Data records
+--

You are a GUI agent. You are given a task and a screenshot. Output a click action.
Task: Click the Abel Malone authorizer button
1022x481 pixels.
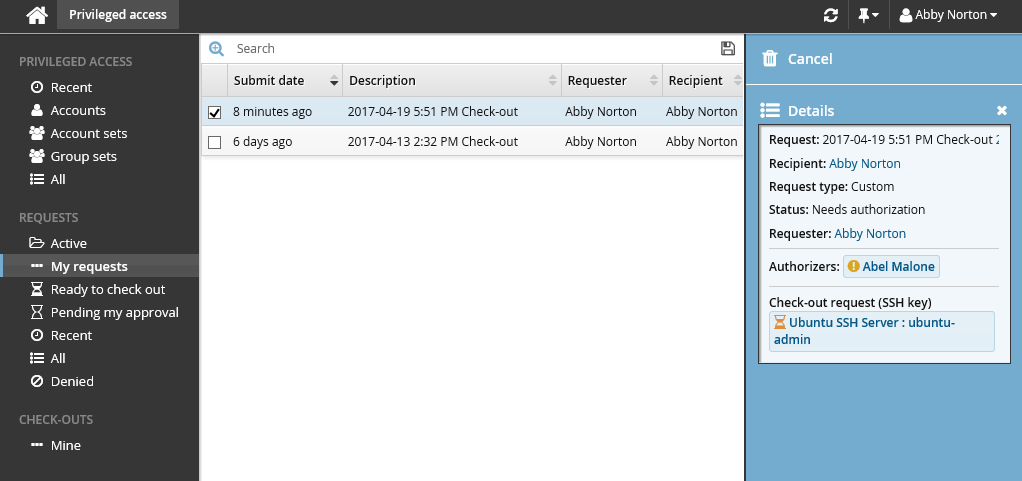891,266
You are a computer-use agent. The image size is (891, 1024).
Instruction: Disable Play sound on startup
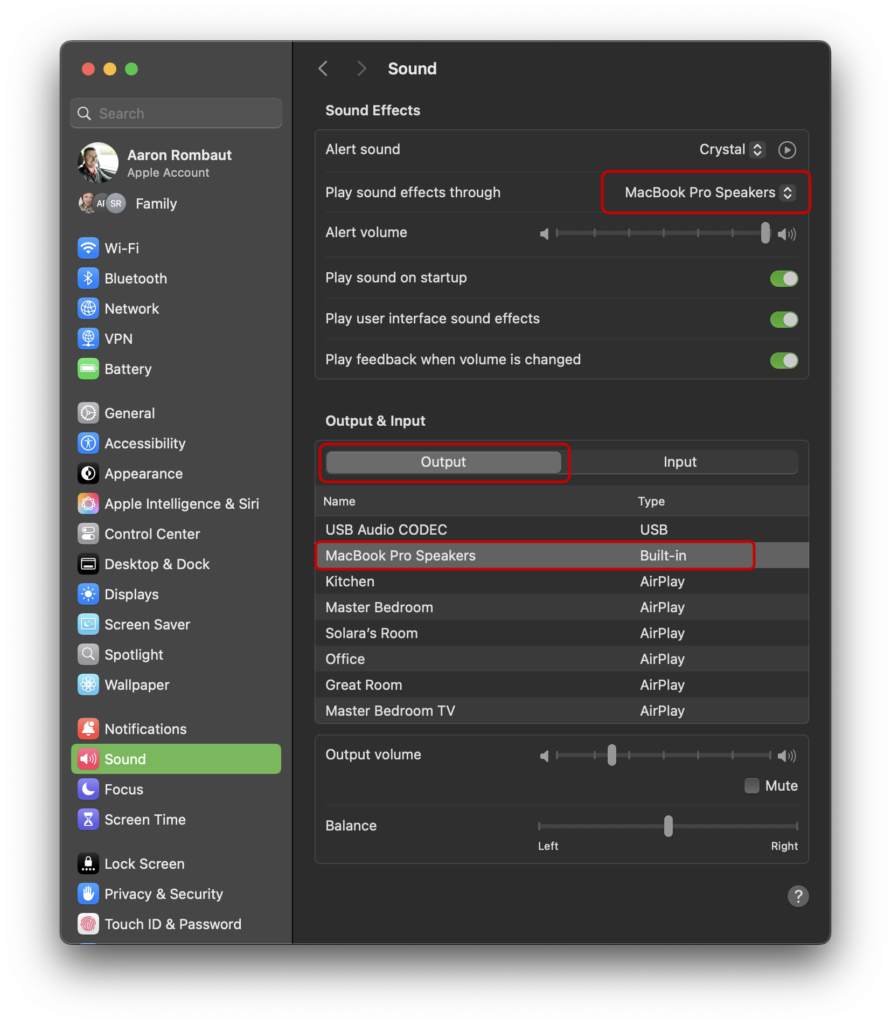784,278
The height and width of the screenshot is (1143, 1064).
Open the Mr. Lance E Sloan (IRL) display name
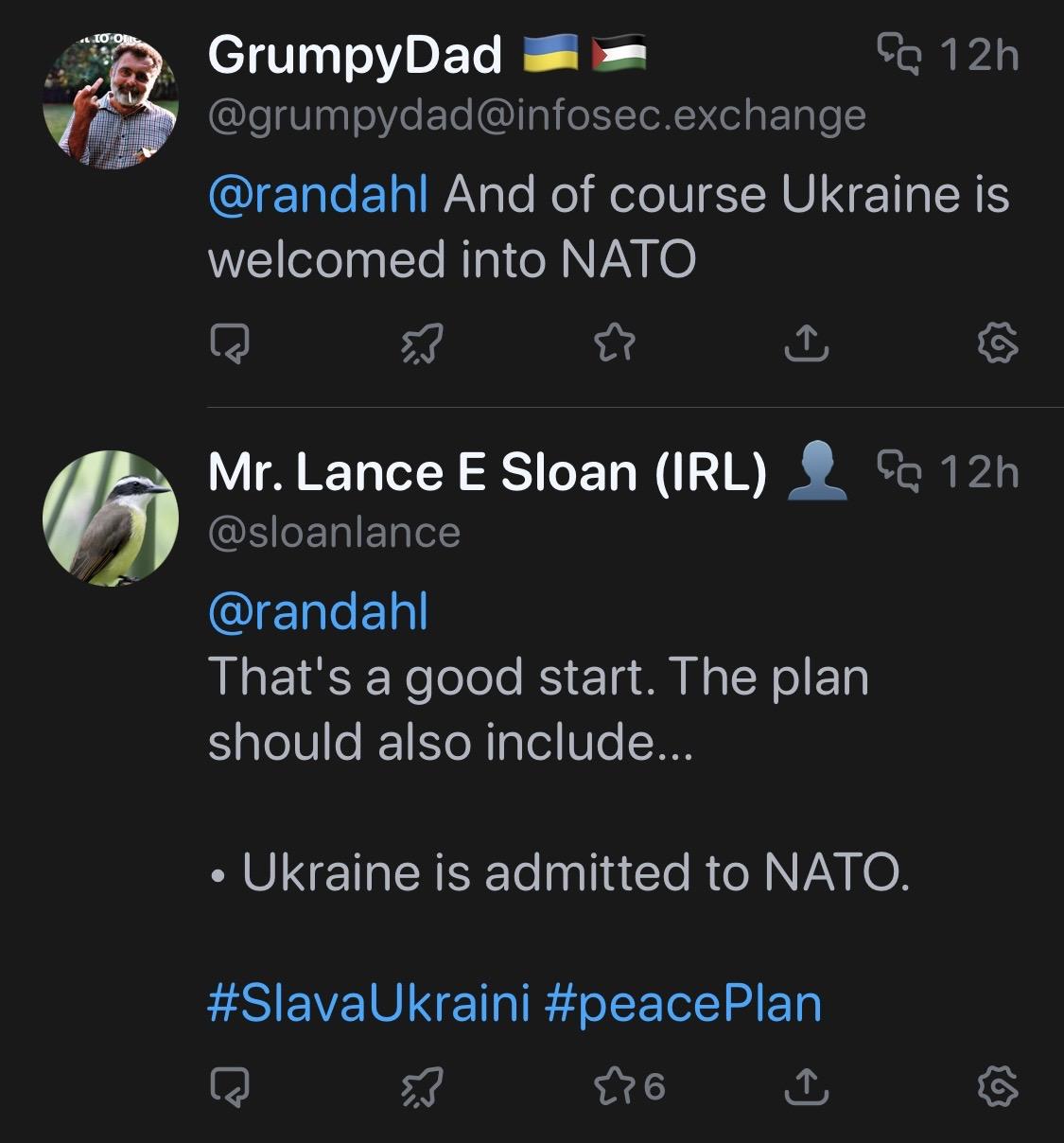pos(487,472)
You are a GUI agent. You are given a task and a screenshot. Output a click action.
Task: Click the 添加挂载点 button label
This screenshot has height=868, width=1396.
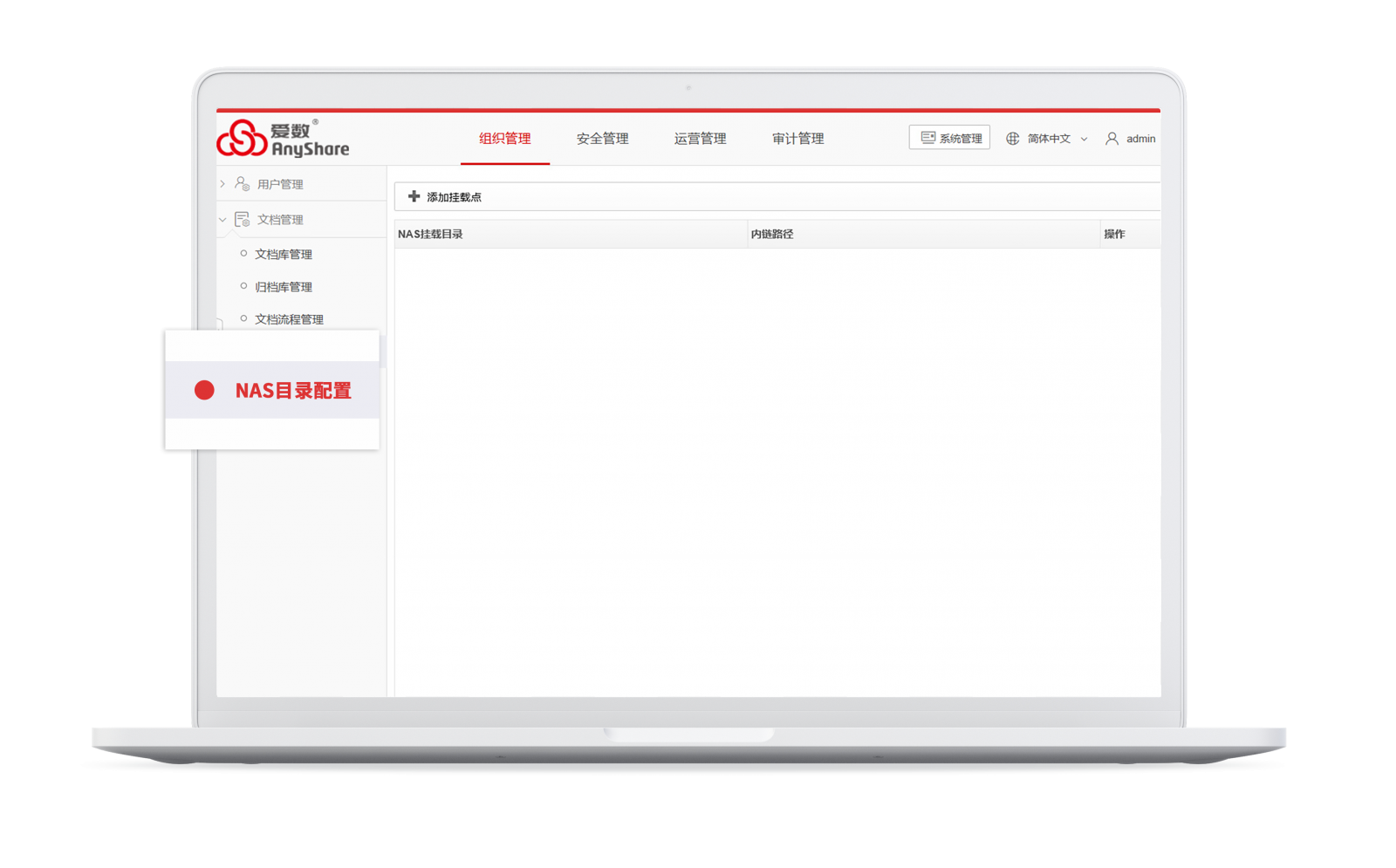[454, 197]
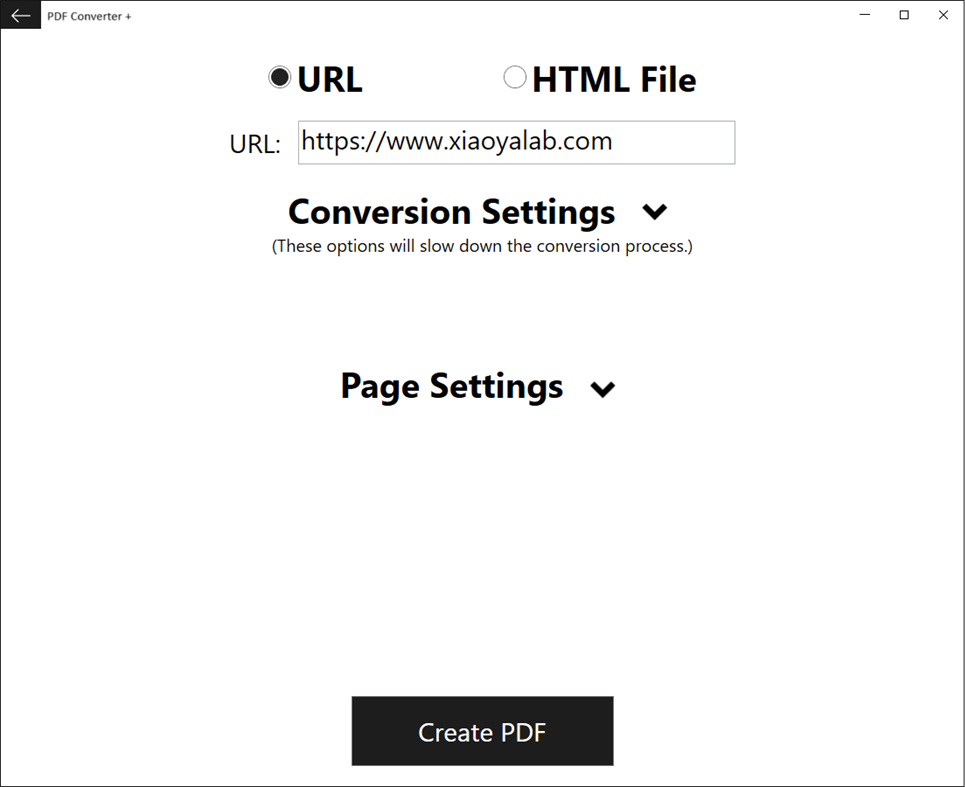Click the navigation back icon top left
The height and width of the screenshot is (787, 965).
point(20,15)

+--

_About this exercise_: The lines to copy run from the line containing "Task: Click the Abel Malone authorizer button" through the end of the data above; copy exactly those, minus the pictures.

_Exercise output_:
Task: Click the Abel Malone authorizer button
1022x481 pixels.
891,266
You are a computer-use agent. The image size is (891, 1024).
Instruction: Disable Play sound on startup
784,278
The height and width of the screenshot is (1143, 1064).
Open the Mr. Lance E Sloan (IRL) display name
pos(487,472)
You are a GUI agent. You are given a task and a screenshot. Output a click action.
Task: Click the 添加挂载点 button label
This screenshot has height=868, width=1396.
[454, 197]
Click the navigation back icon top left
The height and width of the screenshot is (787, 965).
point(20,15)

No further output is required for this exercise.